Complete the following:
A) List every hospital at which the Hugh Watkins biography says he held a post.
B) Reproduce the Hugh Watkins biography word for word from "Hugh Christian Watkins" up to and including "1996 and 2013.".

Study text:
British cardiologist

Hugh Christian Watkins (born 7 June 1959) is a British cardiologist. He is a Fellow of Merton College, Oxford, an associate editor of Circulation Research, and was Field Marshal Alexander Professor of Cardiovascular Medicine in the University of Oxford between 1996 and 2013.

==Early life and education ==
The son of Dr David Watkins, a Norfolk physician, and his wife Gillian Mary, Watkins was educated at Gresham's School, Holt, Norfolk and the St Bartholomew's Hospital Medical College, graduating in 1983 with both Bachelor of Science and Bachelor of Medicine, Bachelor of Surgery degrees. In 1984 he gained the Brackenbury & Bourne Prize in General Medicine. He was awarded a PhD from the University of London in 1995.

==Career and Research ==
Watkins was a house physician in the Professorial Medical Unit at St Bartholomew's Hospital in 1984–1985, then a senior house officer in Medicine at the John Radcliffe Hospital, Oxford, from 1985 to 1987. He was then briefly a senior house officer in Neurology at St Bartholomew's, before two years as a Registrar in Medicine and Cardiology at St Thomas's Hospital, London, from 1987 to 1989. His next posts were as a lecturer in Cardiological Sciences at St George's Hospital, London, and as Resident Fellow in Medicine at the Harvard Medical School and Brigham and Women's Hospital, Boston. In 1995 he was appointed an assistant professor of medicine at the Harvard Medical School and as associate physician at the Brigham & Women's Hospital, and in 1996 as Field Marshal Alexander Professor of Cardiovascular Medicine in the University of Oxford.

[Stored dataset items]
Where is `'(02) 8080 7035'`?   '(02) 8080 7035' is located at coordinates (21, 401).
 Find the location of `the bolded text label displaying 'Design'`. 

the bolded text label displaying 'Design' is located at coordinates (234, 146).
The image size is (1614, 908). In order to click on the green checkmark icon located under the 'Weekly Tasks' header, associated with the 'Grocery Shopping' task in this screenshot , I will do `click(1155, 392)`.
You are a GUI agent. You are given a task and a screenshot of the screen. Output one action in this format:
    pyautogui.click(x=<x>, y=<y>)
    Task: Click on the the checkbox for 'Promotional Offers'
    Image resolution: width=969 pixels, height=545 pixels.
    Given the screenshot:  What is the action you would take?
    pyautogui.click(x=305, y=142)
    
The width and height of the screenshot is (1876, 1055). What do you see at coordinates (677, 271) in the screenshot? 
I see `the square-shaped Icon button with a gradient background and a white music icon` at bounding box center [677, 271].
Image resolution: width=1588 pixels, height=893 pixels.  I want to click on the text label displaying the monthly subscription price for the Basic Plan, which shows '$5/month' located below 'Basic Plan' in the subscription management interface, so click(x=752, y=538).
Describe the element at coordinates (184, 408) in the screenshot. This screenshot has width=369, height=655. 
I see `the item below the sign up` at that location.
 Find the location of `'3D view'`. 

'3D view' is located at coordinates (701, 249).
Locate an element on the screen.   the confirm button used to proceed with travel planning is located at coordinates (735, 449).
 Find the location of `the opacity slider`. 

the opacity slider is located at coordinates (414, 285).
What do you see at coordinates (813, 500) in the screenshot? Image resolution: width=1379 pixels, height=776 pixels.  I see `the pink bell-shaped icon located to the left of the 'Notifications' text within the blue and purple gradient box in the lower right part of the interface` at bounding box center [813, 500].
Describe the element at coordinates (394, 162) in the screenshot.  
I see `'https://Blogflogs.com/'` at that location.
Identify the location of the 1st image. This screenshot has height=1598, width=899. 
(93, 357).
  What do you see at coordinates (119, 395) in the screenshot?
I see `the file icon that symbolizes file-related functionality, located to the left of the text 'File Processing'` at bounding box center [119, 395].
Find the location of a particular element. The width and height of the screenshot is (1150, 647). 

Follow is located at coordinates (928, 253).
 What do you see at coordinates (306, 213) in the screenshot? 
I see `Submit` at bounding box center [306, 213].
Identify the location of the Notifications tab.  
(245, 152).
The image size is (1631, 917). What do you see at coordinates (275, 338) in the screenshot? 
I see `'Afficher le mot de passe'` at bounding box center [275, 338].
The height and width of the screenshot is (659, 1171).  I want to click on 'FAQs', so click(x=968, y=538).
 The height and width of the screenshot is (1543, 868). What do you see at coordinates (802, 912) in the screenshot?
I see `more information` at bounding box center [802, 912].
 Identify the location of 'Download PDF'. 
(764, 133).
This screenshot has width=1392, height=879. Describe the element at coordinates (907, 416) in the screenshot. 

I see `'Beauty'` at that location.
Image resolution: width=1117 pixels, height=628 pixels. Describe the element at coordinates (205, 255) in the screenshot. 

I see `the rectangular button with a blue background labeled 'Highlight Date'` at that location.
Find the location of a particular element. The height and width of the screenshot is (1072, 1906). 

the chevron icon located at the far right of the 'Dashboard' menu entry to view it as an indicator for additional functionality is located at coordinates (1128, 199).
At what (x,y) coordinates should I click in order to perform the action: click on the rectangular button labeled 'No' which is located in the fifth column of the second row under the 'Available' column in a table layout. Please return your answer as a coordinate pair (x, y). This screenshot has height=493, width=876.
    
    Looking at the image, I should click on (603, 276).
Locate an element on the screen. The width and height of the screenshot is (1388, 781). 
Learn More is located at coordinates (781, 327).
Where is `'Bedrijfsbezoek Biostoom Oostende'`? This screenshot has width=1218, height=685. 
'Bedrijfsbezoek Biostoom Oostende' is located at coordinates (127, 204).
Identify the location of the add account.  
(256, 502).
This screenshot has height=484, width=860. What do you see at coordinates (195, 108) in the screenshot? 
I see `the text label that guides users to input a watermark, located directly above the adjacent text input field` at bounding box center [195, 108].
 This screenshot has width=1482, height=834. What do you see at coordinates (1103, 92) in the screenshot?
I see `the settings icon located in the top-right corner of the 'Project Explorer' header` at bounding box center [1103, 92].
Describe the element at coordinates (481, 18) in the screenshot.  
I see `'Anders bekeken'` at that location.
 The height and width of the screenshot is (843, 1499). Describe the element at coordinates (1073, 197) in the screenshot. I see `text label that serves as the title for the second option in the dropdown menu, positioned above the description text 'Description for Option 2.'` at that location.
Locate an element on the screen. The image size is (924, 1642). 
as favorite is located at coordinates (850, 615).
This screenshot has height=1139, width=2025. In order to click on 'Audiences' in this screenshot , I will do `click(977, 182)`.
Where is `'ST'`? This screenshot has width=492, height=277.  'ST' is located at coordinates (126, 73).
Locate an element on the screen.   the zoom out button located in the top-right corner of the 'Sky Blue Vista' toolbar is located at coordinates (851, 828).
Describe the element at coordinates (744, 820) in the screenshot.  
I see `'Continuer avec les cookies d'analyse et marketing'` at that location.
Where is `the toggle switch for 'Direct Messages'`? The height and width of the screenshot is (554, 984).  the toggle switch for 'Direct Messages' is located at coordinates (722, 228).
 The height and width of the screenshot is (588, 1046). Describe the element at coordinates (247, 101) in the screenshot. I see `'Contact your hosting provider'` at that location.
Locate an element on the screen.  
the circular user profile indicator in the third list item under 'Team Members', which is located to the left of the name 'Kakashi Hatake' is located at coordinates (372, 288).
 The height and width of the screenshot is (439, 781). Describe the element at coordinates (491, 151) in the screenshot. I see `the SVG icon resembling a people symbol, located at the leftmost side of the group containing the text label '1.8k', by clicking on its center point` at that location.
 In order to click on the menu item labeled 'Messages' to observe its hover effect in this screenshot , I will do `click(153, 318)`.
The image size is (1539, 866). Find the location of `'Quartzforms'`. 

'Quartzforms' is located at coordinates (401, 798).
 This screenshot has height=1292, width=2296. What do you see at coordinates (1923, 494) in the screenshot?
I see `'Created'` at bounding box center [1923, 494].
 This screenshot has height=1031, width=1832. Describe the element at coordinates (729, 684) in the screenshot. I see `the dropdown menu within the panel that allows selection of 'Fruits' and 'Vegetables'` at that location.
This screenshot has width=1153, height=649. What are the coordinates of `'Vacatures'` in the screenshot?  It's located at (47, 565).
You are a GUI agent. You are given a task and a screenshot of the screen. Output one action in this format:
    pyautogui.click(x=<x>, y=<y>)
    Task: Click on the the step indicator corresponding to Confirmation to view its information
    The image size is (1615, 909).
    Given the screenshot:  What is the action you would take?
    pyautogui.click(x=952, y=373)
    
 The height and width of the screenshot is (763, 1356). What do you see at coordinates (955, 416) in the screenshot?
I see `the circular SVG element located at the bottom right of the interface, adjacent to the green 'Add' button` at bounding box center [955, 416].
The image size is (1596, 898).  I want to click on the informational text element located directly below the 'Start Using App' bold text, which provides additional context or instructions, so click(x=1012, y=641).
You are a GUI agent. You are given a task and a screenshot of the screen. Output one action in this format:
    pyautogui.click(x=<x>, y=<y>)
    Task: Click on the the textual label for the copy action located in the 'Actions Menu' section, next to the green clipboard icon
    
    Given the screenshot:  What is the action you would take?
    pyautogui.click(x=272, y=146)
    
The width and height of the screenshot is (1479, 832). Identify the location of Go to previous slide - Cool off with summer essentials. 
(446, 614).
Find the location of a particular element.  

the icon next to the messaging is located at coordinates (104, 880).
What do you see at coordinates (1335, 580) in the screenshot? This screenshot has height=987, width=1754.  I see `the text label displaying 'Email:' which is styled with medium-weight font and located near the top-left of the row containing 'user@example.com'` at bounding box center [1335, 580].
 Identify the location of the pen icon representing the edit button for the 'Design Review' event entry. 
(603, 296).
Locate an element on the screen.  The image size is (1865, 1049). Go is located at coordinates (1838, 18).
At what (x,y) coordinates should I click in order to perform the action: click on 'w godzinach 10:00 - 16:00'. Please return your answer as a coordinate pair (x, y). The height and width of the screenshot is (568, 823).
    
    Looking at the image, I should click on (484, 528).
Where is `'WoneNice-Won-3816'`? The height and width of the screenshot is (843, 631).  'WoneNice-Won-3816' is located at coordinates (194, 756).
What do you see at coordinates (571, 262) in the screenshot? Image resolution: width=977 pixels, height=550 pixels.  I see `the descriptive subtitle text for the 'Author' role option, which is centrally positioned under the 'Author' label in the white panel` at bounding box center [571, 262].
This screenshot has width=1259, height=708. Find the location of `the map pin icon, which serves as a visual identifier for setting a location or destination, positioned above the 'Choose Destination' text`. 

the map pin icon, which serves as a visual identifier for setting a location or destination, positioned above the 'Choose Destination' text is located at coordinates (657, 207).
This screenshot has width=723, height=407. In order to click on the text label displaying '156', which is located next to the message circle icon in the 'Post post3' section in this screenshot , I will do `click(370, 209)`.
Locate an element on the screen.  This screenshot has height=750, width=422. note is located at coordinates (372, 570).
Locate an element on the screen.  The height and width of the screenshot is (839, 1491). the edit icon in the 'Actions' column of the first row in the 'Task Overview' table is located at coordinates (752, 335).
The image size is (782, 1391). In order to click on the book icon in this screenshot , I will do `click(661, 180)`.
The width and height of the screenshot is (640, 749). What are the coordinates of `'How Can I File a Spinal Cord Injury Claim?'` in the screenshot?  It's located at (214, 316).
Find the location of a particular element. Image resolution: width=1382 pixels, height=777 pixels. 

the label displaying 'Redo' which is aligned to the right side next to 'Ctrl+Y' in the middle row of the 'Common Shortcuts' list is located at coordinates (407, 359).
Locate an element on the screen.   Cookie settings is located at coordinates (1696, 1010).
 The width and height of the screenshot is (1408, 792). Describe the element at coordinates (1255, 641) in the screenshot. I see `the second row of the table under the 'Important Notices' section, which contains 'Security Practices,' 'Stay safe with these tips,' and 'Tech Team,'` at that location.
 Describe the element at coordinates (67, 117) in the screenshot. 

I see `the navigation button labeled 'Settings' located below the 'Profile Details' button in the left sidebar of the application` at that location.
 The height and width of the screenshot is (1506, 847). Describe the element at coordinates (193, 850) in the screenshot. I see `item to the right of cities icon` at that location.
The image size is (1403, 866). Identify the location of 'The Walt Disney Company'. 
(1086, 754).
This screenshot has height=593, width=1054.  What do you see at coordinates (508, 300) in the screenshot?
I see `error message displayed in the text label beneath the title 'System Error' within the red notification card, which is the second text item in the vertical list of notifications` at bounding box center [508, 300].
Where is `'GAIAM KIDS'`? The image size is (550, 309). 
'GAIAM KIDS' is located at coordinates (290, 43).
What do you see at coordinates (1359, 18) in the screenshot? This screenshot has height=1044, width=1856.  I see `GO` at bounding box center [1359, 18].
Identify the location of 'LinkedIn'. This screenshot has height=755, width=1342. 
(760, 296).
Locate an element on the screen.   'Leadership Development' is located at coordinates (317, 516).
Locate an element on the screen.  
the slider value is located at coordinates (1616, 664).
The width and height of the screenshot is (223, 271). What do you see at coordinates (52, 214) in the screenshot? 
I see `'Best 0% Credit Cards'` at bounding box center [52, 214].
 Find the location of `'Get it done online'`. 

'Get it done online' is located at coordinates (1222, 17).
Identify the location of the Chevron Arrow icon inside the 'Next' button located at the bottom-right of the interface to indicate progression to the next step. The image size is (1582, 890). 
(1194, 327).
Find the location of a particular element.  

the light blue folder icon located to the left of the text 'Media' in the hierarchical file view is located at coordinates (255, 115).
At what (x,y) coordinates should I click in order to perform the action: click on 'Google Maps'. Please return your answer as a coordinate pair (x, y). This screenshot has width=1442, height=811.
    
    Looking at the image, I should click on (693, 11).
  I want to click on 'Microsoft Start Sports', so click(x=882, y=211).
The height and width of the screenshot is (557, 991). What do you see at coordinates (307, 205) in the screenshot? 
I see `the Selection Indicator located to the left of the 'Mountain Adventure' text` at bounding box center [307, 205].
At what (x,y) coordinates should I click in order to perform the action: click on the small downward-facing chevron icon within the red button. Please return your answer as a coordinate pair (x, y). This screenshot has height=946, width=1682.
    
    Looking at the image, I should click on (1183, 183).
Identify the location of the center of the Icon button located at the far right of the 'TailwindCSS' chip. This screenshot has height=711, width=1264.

Answers below:
A) St Bartholomew's Hospital, John Radcliffe Hospital, St Thomas's Hospital, St George's Hospital, Brigham and Women's Hospital

B)
Hugh Christian Watkins (born 7 June 1959) is a British cardiologist. He is a Fellow of Merton College, Oxford, an associate editor of Circulation Research, and was Field Marshal Alexander Professor of Cardiovascular Medicine in the University of Oxford between 1996 and 2013.